The apes were seen by a survey delegation comprising staff from the Quang Binh Forest Rangers Unit, the Viet Nature Conversation Centre and the Vietnam Union of Science and Technology.
The 20,000-hectare Dong Chau - Nuoc Trong area has been suggested by the Ministry of Agriculture and Rural Development to become a nature reserve.
Experts say they noticed 58 packs of southern white-cheeked gibbons within the survey area of Nuoc Trong stream and two other packs outside the survey area.
They estimate that this area has the largest number of southern white-cheeked gibbons in the North Central region of Vietnam.
Whilst conducting their survey along the Ho Chi Minh Trail in Quang Binh province, experts also spotted nine herds of red-shanked douc monkeys with a total of between 98 and 108 individuals.
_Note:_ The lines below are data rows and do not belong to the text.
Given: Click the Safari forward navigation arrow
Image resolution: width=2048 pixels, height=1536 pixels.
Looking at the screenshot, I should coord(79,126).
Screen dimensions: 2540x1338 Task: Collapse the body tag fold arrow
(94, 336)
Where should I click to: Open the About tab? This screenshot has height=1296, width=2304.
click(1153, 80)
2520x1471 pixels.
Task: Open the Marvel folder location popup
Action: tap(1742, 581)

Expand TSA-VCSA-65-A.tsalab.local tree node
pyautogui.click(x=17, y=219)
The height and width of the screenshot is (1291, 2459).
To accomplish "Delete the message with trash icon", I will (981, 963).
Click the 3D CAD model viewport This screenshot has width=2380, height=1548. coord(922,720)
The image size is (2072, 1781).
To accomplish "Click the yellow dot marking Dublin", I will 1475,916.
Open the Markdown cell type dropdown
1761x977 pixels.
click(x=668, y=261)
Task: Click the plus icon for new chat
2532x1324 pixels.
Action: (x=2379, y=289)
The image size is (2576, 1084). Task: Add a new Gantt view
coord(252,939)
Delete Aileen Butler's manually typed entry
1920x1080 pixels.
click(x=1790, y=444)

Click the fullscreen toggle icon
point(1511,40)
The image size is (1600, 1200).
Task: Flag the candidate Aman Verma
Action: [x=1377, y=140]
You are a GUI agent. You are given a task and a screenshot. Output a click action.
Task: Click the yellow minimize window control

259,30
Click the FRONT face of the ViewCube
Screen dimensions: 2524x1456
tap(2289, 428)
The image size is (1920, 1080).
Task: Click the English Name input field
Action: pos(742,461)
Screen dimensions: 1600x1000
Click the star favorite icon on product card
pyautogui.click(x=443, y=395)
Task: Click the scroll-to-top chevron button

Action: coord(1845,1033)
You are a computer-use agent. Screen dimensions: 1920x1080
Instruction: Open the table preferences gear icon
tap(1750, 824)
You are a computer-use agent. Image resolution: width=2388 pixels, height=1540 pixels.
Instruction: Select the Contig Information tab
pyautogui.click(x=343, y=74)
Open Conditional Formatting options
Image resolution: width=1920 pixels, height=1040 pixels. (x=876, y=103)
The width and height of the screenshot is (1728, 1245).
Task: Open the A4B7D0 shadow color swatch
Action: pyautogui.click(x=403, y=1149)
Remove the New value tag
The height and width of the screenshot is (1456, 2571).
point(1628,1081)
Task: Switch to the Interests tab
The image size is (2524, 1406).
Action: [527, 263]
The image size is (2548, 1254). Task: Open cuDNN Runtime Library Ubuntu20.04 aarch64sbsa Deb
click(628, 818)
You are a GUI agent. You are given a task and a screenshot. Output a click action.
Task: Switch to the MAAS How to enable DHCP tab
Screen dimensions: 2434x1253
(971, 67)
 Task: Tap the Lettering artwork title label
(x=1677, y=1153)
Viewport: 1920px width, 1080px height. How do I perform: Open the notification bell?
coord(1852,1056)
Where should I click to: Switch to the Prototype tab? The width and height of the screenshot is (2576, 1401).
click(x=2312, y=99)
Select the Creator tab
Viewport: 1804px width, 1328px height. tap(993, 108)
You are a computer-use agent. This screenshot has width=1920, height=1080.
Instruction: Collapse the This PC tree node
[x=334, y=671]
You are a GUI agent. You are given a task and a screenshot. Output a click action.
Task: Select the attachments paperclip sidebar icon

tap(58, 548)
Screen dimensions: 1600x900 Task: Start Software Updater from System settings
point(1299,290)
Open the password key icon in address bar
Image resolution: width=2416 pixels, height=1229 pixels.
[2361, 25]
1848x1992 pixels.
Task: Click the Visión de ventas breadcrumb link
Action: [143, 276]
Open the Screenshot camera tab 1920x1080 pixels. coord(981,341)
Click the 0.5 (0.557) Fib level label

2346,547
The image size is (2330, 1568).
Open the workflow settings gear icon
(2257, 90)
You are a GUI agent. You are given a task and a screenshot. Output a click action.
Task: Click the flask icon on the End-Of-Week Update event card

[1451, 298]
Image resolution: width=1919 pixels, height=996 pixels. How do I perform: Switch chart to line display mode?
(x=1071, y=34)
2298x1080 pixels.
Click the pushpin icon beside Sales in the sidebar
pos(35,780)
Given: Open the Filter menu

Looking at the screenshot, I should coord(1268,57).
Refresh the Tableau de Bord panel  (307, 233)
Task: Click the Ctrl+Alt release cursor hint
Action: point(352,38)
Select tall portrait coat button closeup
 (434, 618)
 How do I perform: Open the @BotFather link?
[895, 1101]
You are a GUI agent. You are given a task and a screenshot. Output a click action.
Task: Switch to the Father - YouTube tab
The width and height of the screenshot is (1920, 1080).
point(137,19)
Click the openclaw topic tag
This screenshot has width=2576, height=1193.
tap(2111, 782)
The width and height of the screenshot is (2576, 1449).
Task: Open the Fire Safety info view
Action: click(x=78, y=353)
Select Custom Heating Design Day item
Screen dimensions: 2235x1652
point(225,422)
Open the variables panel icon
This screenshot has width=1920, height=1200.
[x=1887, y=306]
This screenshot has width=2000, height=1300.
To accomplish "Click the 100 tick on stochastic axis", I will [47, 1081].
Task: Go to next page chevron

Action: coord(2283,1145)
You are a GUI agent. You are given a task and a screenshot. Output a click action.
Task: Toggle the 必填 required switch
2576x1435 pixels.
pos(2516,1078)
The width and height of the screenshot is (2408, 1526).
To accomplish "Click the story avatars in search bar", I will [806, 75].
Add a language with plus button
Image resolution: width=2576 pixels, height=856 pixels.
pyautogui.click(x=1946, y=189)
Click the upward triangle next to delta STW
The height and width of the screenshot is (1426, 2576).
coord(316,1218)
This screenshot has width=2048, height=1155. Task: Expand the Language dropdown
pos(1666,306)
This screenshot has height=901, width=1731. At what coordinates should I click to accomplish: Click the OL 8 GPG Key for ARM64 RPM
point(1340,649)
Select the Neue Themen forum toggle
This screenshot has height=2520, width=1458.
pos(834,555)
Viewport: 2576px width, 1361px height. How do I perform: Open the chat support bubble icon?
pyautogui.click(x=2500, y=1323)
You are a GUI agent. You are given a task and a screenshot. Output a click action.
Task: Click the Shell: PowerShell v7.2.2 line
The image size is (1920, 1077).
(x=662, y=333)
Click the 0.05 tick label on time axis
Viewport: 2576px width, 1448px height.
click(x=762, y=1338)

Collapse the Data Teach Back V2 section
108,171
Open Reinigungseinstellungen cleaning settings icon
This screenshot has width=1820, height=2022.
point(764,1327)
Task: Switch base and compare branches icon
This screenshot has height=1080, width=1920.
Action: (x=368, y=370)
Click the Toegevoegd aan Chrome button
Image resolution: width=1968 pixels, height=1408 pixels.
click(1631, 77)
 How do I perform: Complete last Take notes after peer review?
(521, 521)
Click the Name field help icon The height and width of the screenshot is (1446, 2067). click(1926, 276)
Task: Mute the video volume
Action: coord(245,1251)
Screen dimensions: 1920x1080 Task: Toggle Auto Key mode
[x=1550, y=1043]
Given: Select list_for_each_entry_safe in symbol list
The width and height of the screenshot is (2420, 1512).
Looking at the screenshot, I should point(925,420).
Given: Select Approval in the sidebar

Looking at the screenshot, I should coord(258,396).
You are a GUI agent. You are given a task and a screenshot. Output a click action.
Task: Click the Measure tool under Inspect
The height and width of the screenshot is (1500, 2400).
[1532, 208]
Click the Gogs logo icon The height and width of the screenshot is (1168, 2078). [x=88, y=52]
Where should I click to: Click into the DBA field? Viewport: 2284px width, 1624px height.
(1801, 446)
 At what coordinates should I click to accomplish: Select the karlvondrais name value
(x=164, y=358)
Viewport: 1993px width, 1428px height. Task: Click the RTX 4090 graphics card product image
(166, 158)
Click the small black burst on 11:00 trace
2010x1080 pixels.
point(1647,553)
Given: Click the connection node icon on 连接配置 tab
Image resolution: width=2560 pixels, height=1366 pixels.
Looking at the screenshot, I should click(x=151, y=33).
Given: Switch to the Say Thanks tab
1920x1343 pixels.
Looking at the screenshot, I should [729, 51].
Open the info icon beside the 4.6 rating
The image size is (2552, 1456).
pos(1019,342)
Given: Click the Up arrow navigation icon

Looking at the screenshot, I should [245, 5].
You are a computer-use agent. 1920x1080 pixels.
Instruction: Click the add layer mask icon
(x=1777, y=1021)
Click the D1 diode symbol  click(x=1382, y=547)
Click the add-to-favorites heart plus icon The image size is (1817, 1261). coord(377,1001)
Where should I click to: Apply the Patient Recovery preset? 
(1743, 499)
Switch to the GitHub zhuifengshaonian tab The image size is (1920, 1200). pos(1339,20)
According to the Quang Binh Forest Rangers Unit, the Dong Chau forest - Nuoc Trong stream area is a biologically diverse region home to a number of species listed as endangered and critically endangered such as the saola, the pangolin, giant muntjacs, southern white-cheeked gibbons and red-shanked douc monkeys.
The southern white-cheeked gibbon, whose scientific name is Nomascus siki, is found in southern Laos and north-central Vietnam.
The species has been listed as endangered by the International Union for Conservation of Nature primarily due to logging, agricultural encroachment and hunting.